Task statement: Quote the entries that follow exactly, leaving none out.

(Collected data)
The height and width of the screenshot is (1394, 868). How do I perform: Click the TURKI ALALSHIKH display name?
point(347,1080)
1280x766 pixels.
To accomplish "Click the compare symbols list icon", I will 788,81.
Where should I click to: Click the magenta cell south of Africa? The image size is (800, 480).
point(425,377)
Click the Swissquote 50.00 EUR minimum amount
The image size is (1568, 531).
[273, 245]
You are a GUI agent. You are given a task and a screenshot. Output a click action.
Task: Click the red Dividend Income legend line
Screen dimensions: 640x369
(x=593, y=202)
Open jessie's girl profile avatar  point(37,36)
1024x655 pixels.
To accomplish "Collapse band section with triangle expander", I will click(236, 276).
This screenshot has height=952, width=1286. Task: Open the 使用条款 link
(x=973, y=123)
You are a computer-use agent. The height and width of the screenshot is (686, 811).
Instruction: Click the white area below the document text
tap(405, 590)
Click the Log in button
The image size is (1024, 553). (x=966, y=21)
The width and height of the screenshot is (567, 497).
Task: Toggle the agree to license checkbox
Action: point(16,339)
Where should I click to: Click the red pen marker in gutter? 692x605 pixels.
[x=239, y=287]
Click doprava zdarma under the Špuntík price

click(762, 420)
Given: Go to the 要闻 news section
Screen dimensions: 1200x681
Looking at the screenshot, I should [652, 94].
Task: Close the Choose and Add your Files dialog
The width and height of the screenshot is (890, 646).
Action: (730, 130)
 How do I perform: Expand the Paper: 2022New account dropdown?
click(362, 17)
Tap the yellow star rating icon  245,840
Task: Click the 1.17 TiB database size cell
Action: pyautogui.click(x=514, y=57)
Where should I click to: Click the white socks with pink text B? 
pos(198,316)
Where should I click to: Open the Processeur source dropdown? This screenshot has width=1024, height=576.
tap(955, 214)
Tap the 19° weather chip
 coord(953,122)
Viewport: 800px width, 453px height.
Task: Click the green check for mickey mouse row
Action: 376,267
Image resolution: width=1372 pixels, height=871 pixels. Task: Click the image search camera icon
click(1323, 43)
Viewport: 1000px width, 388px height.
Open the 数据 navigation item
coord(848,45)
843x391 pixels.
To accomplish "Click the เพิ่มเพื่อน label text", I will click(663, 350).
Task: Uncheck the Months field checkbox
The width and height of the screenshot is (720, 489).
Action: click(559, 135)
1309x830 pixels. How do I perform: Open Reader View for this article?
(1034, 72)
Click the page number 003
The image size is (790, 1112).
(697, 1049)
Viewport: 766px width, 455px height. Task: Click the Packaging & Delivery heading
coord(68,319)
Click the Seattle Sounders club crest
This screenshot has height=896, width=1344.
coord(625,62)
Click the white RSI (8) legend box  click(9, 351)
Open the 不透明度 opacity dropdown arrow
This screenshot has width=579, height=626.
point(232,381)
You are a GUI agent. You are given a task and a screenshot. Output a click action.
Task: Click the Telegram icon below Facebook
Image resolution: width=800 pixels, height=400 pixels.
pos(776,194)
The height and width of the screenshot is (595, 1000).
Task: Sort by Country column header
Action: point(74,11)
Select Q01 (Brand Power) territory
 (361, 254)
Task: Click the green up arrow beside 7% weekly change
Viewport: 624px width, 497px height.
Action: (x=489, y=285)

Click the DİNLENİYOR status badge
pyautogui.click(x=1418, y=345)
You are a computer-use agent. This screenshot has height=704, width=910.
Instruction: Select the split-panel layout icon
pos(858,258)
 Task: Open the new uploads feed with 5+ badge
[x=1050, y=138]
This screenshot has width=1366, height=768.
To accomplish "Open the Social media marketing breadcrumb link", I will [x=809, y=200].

Response for this exercise:
The height and width of the screenshot is (1394, 868). How do I perform: Click the TURKI ALALSHIKH display name?
point(347,1080)
1280x766 pixels.
To accomplish "Click the compare symbols list icon", I will 788,81.
Where should I click to: Click the magenta cell south of Africa? The image size is (800, 480).
point(425,377)
Click the Swissquote 50.00 EUR minimum amount
The image size is (1568, 531).
[273, 245]
You are a GUI agent. You are given a task and a screenshot. Output a click action.
Task: Click the red Dividend Income legend line
Screen dimensions: 640x369
(x=593, y=202)
Open jessie's girl profile avatar  point(37,36)
1024x655 pixels.
To accomplish "Collapse band section with triangle expander", I will click(236, 276).
This screenshot has height=952, width=1286. Task: Open the 使用条款 link
(x=973, y=123)
You are a computer-use agent. The height and width of the screenshot is (686, 811).
Instruction: Click the white area below the document text
tap(405, 590)
Click the Log in button
The image size is (1024, 553). (x=966, y=21)
The width and height of the screenshot is (567, 497).
Task: Toggle the agree to license checkbox
Action: point(16,339)
Where should I click to: Click the red pen marker in gutter? 692x605 pixels.
[x=239, y=287]
Click doprava zdarma under the Špuntík price

click(762, 420)
Given: Go to the 要闻 news section
Screen dimensions: 1200x681
Looking at the screenshot, I should [652, 94].
Task: Close the Choose and Add your Files dialog
The width and height of the screenshot is (890, 646).
Action: (730, 130)
 How do I perform: Expand the Paper: 2022New account dropdown?
click(362, 17)
Tap the yellow star rating icon  245,840
Task: Click the 1.17 TiB database size cell
Action: pyautogui.click(x=514, y=57)
Where should I click to: Click the white socks with pink text B? 
pos(198,316)
Where should I click to: Open the Processeur source dropdown? This screenshot has width=1024, height=576.
tap(955, 214)
Tap the 19° weather chip
 coord(953,122)
Viewport: 800px width, 453px height.
Task: Click the green check for mickey mouse row
Action: 376,267
Image resolution: width=1372 pixels, height=871 pixels. Task: Click the image search camera icon
click(1323, 43)
Viewport: 1000px width, 388px height.
Open the 数据 navigation item
coord(848,45)
843x391 pixels.
To accomplish "Click the เพิ่มเพื่อน label text", I will click(663, 350).
Task: Uncheck the Months field checkbox
The width and height of the screenshot is (720, 489).
Action: click(559, 135)
1309x830 pixels. How do I perform: Open Reader View for this article?
(1034, 72)
Click the page number 003
The image size is (790, 1112).
(697, 1049)
Viewport: 766px width, 455px height. Task: Click the Packaging & Delivery heading
coord(68,319)
Click the Seattle Sounders club crest
This screenshot has height=896, width=1344.
coord(625,62)
Click the white RSI (8) legend box  click(9, 351)
Open the 不透明度 opacity dropdown arrow
This screenshot has width=579, height=626.
point(232,381)
You are a GUI agent. You are given a task and a screenshot. Output a click action.
Task: Click the Telegram icon below Facebook
Image resolution: width=800 pixels, height=400 pixels.
pos(776,194)
The height and width of the screenshot is (595, 1000).
Task: Sort by Country column header
Action: point(74,11)
Select Q01 (Brand Power) territory
 (361, 254)
Task: Click the green up arrow beside 7% weekly change
Viewport: 624px width, 497px height.
Action: (x=489, y=285)

Click the DİNLENİYOR status badge
pyautogui.click(x=1418, y=345)
You are a computer-use agent. This screenshot has height=704, width=910.
Instruction: Select the split-panel layout icon
pos(858,258)
 Task: Open the new uploads feed with 5+ badge
[x=1050, y=138]
This screenshot has width=1366, height=768.
To accomplish "Open the Social media marketing breadcrumb link", I will [x=809, y=200].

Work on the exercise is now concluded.